Sem teto vira funcionário do Banco do Brasil

Por Uraniano Motta,
jornalista (*)

O título acima deveria estar nas manchetes de todos os jornais do Brasil. Aliás, pelas condições que cercam o personagem, deveria ser manchete em qualquer jornal do mundo.

Explicamos: chamar o personagem de sem-teto é não só dizer que ele dorme nas ruas, nas calçadas, todas as noites. E que passa o dia também por ali, tendo o céu por cobertura e limite.

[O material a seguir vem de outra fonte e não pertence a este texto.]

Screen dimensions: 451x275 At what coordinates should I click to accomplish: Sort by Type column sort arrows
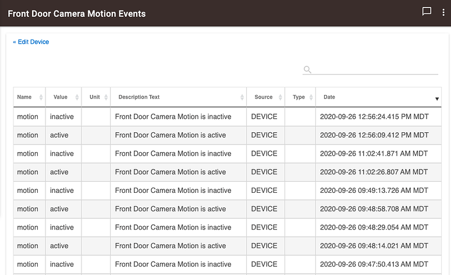click(311, 97)
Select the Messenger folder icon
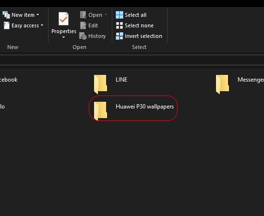Viewport: 264px width, 216px height. click(222, 84)
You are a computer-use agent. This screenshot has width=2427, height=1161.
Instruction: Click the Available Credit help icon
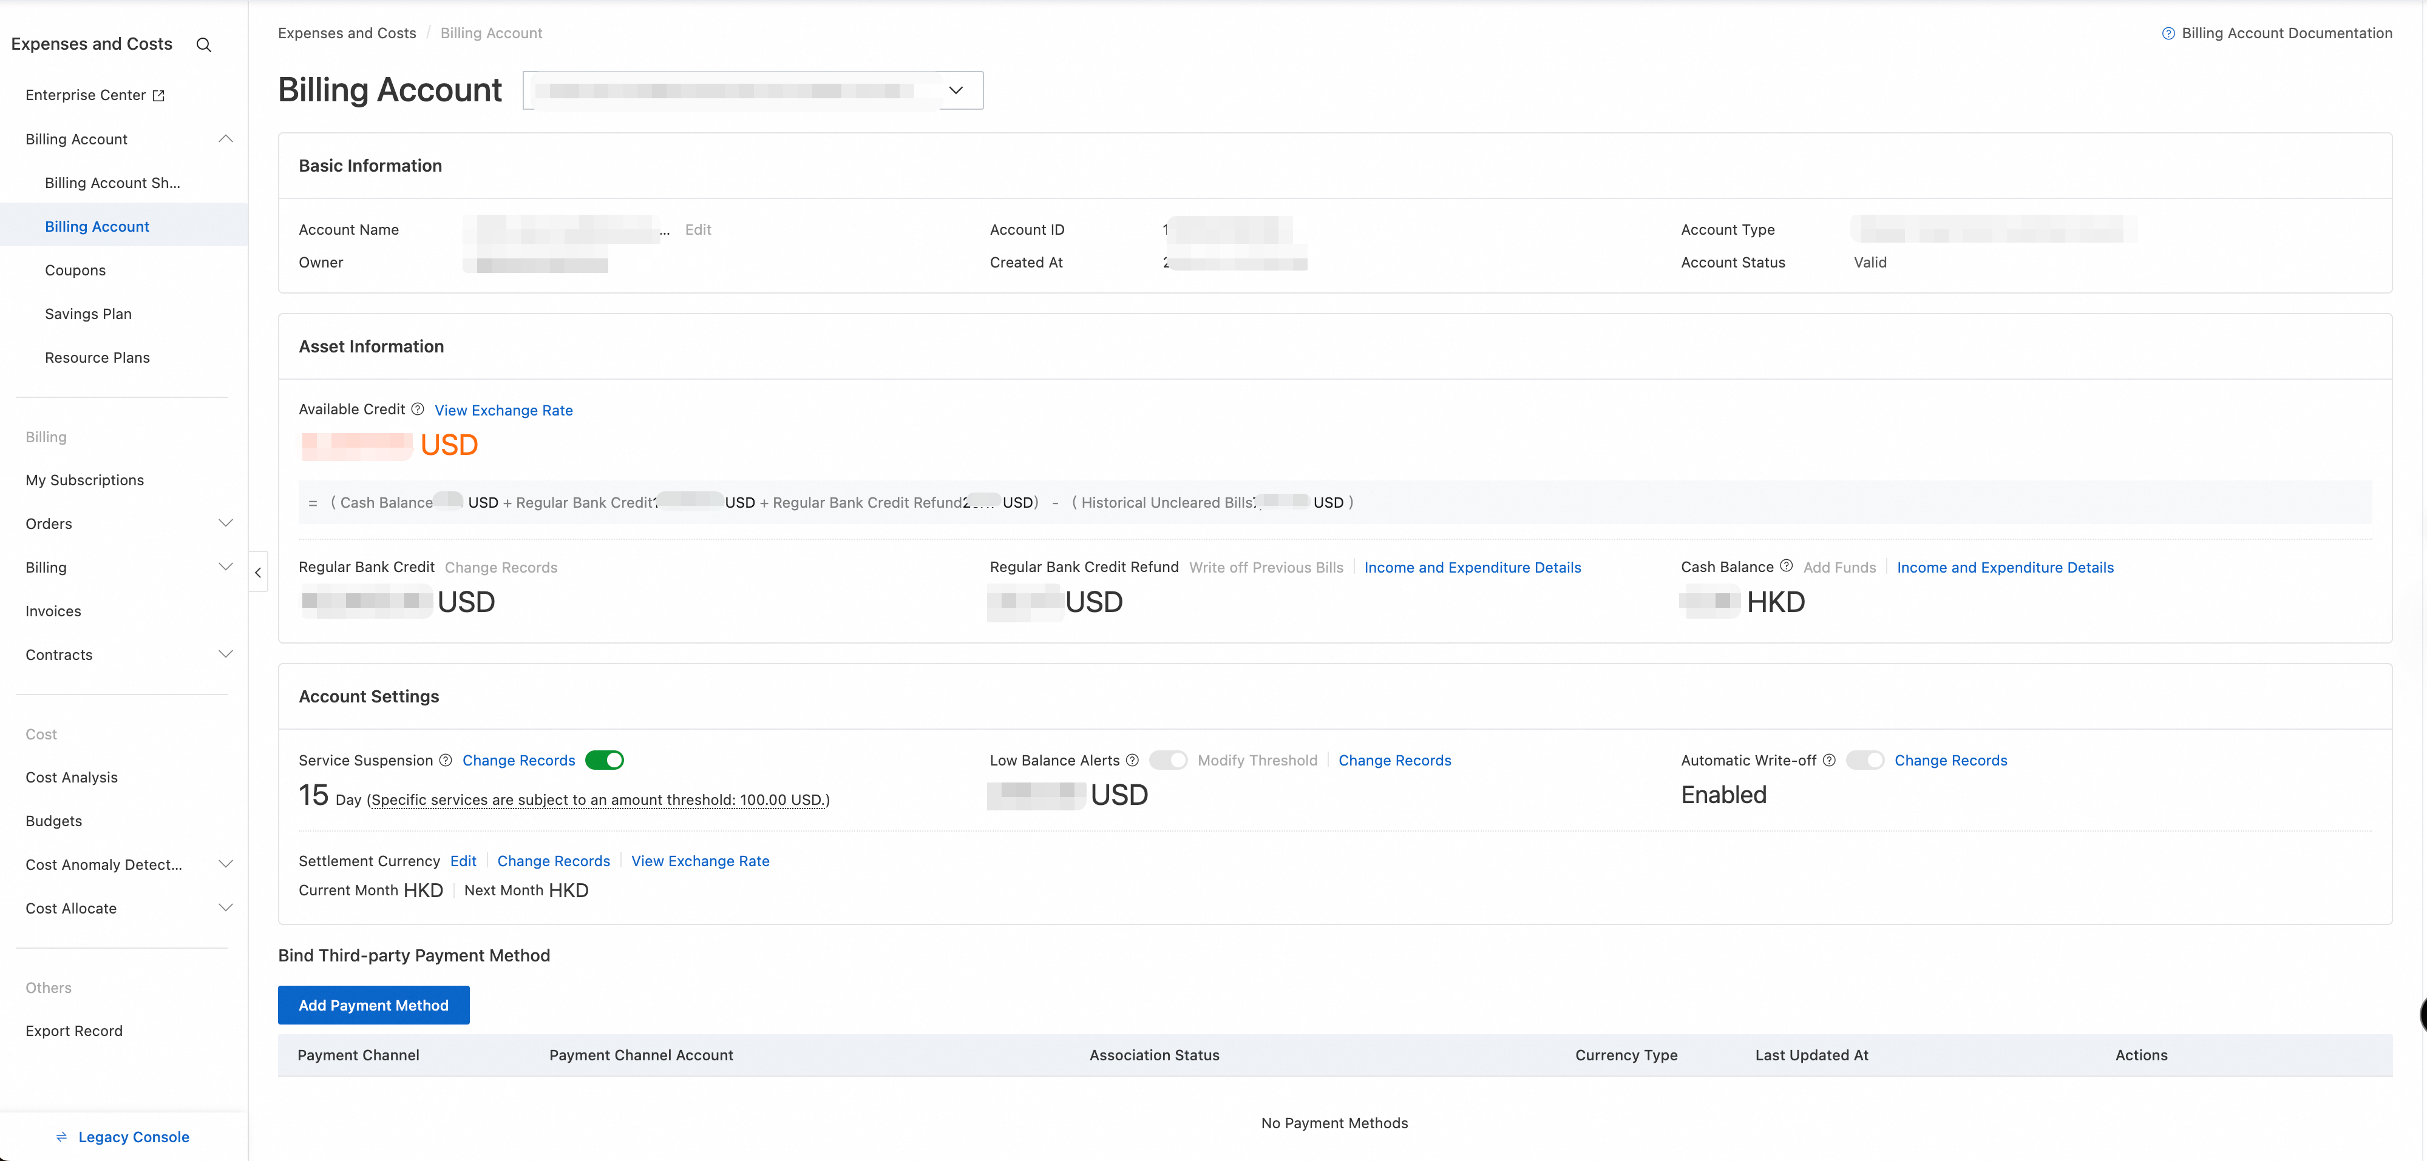417,409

No caso de quem falamos, é dizer também que ele não tem sequer uma escova de dentes. Que come hoje, se hoje significa de segunda a sexta-feira, e ainda assim, se esse hoje significa a hora da merenda escolar. Que vive, maneira de dizer, pois ele anda, defeca e fala, que “vive” com renda de 60 reais por mês, ou, fortuna das fortunas, 150 reais, se estivermos naquele período em que todos somos solidários, cristãos e sensíveis, nos dezembros de cada ano. Que dorme nas ruas não bem por, digamos, opção existencial, política ou filosófica. E que disso temos certeza, porque em noite de chuva e frio, na última quarta-feira, com as pernas encolhidas, perguntou: “você acha que eu não queria estar numa cama agora?”.

No entanto, com esse currículo resumido, que o levaria para o crime, digo, até, se o comparamos aos exemplos da elite bem nutrida, que daria a seus crimes pequenos e miseráveis a mais absoluta legitimidade, no entanto, acreditem. Esse personagem acaba de passar no último concurso do Banco do Brasil. Para ser mais preciso, na seleção externa 2007/002, com o número de inscrição 10.279.392, entre 19 mil candidatos, ele obteve a 136ª. classificação.

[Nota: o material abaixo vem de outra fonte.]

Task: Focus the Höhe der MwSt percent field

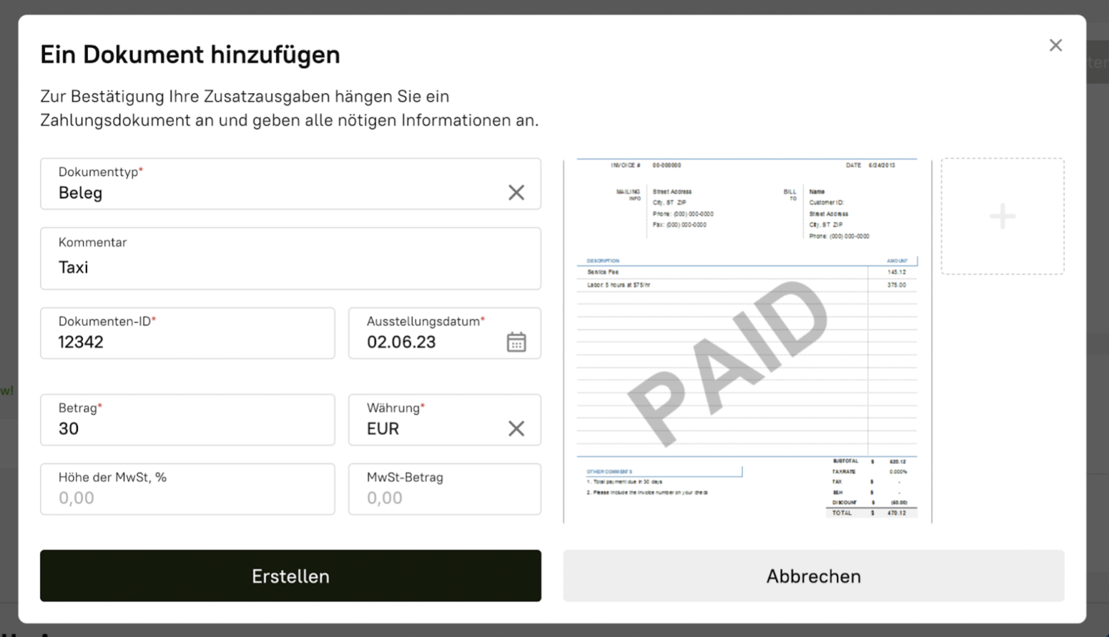Action: pyautogui.click(x=187, y=497)
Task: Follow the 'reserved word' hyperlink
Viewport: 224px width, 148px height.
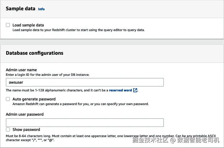Action: pos(120,90)
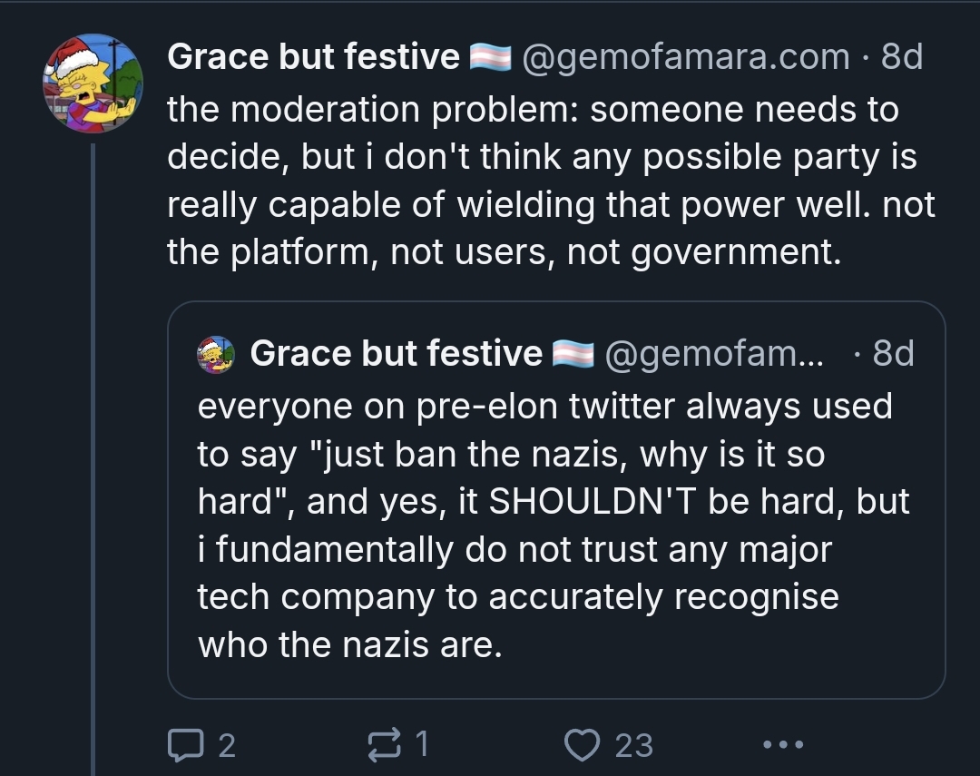Like the post with heart icon
Screen dimensions: 980x776
tap(583, 745)
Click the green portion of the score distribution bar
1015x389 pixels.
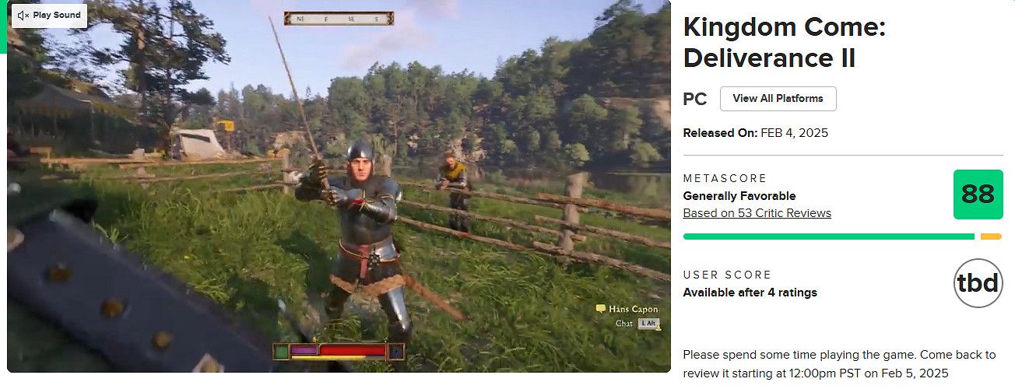[828, 237]
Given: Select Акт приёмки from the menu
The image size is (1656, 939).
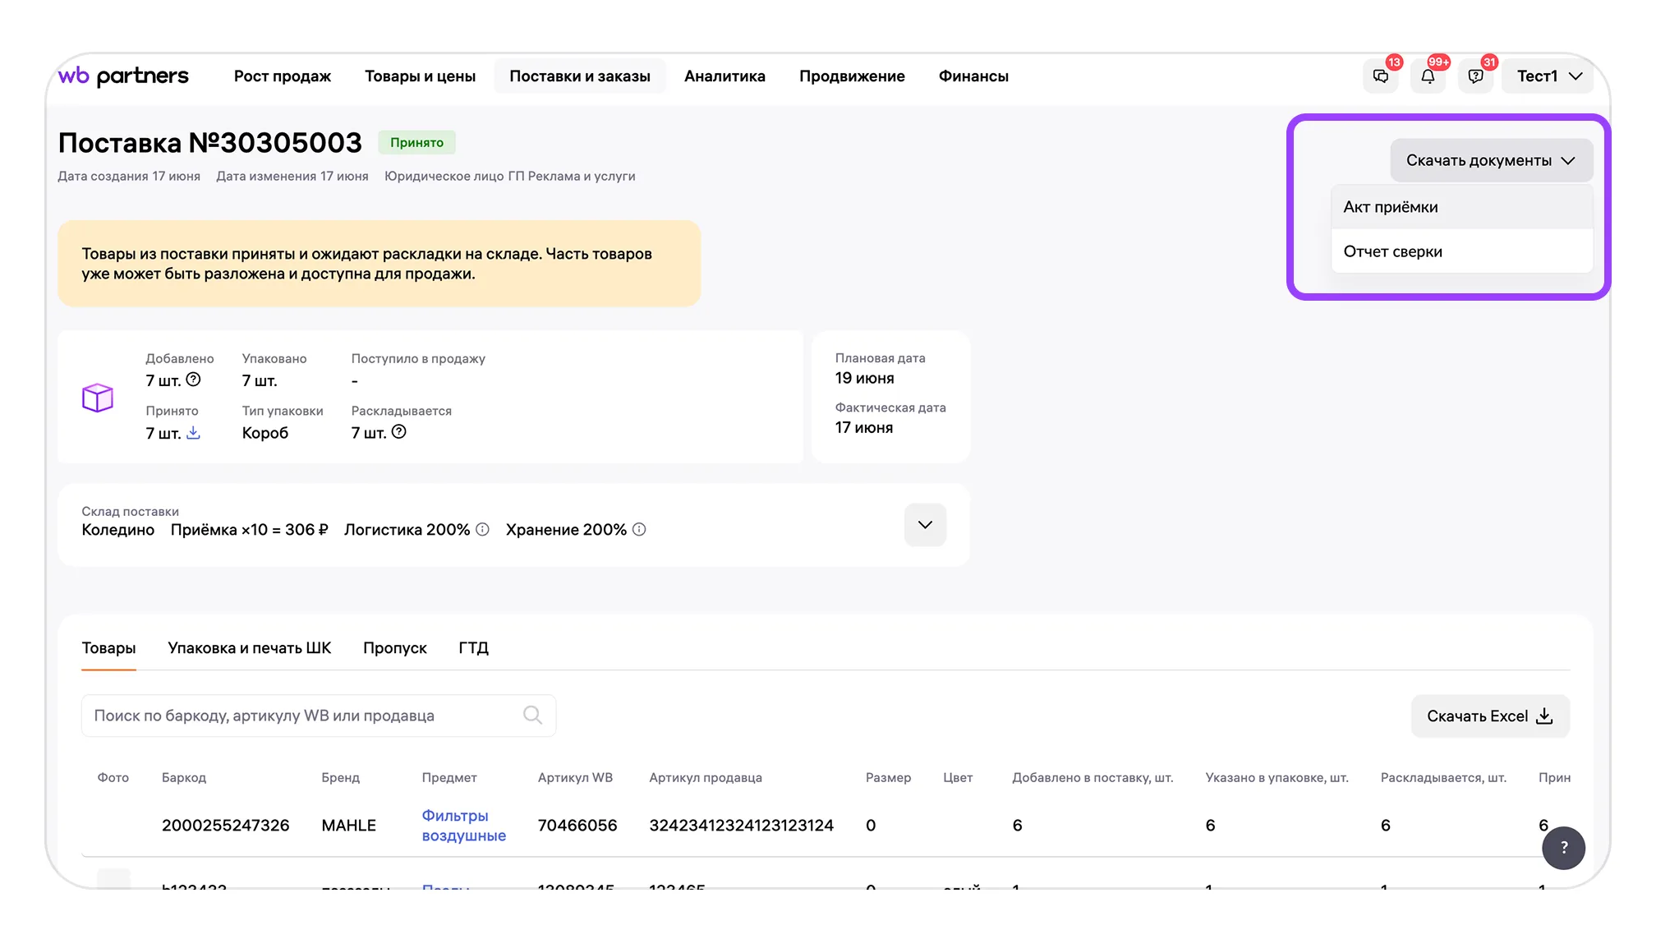Looking at the screenshot, I should click(1462, 207).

Mas como isso é possível? Como é que jovens de classe média tentam passar nesse difícil concurso, não conseguem, e um… um sei lá, vai e passa?  Esse cara existe mesmo?

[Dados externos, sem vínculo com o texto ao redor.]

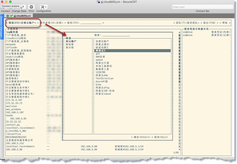237x164 pixels.
Task: Click the Print toolbar icon
Action: coord(31,7)
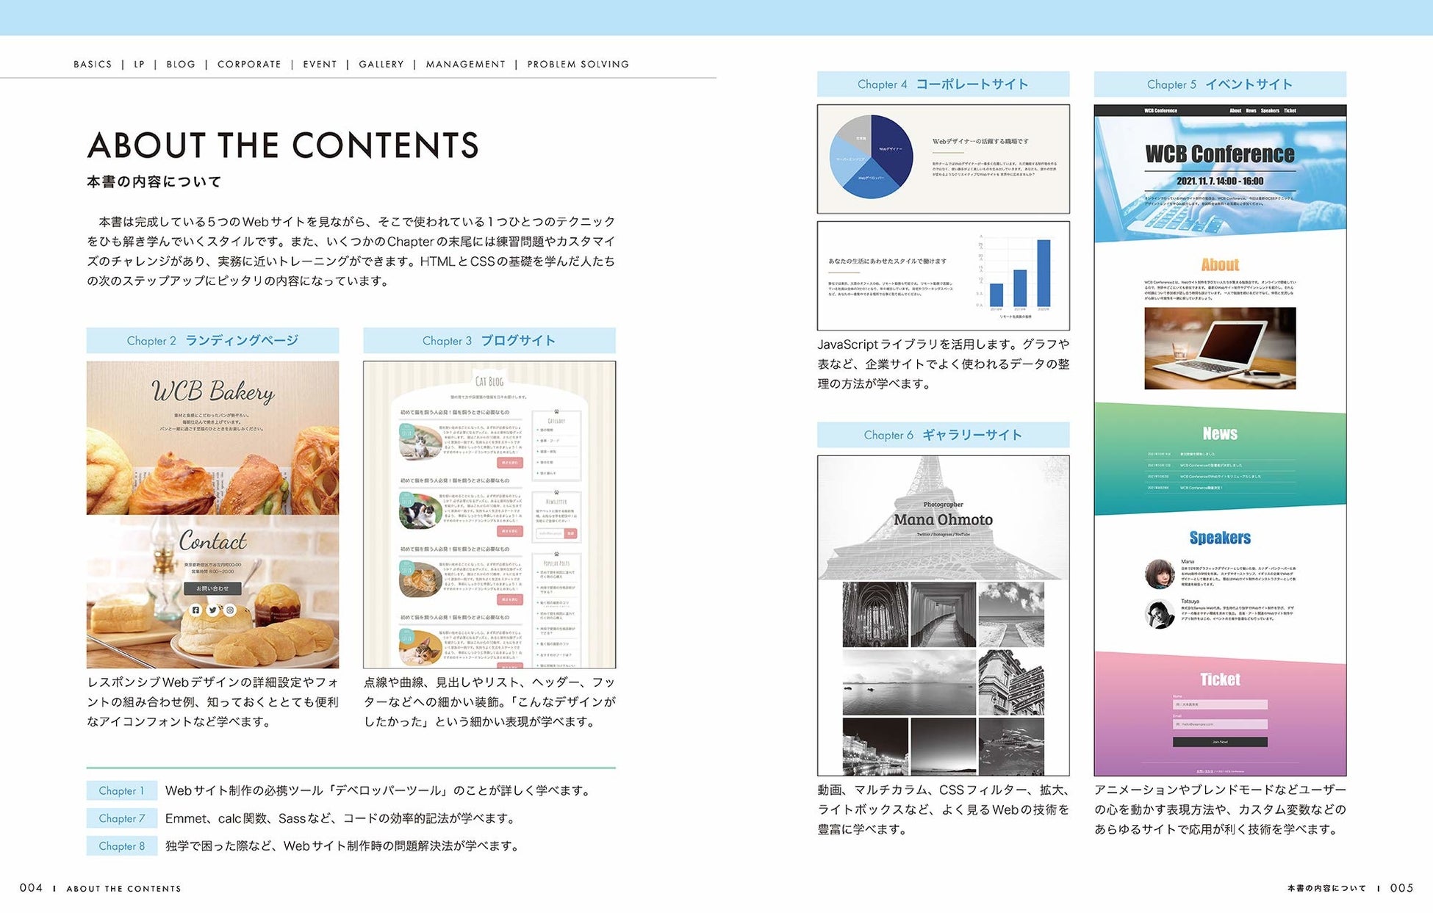Open Speakers in the conference nav bar

click(x=1270, y=111)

O leitor já notou que até aqui não mencionei o nome do personagem. Simples a razão. Ele é um dos invisíveis do Brasil. Ele é uma daquelas … pessoas (?) que dormem ao relento, à margem, semelhante em seu invisível aos trabalhadores braçais de uniforme, de quem não sabemos nem queremos saber o nome.

Nós, que somos pessoas, como em uma nova casta retiramos a humanidade de quem não está em nossa classe. Nós, que comemos, habitamos, vestimos, estudamos; nós, os cidadãos – e ninguém mais será cidadão do que nós – somos o mundo.

Os outros, quando aparecem, vêm apenas como uma ameaça, de assalto, como ratos. Pois bem. Não fosse a sensibilidade, o faro do repórter Fred Figueiroa, do Diário de Pernambuco, esse personagem continuaria fora de nossa vista. Ou como ele próprio declara, o personagem: “Estou aqui nessa esquina todas as noites. Ninguém vem aqui falar comigo. Você veio para me entrevistar. Mas você já tinha sequer me visto aqui?”. Isso está na reportagem, transcrita no blog do repórter, http://fredfigueiroa2.blogspot.com .

Então chegamos ao fim, com a informação que deveria estar lá no título, desse personagem que tem 27 anos, que reside em casa nenhuma, com uma história digna de Andersen. O seu nome e a sua pessoa atendem pelo nome de Ubirajara Gomes da Silva. Ou pelo perfil que criou no Orkut, quando entra na Internet gratuita: “Maior Abandonado; com a cara do vagabundo Carlitos”.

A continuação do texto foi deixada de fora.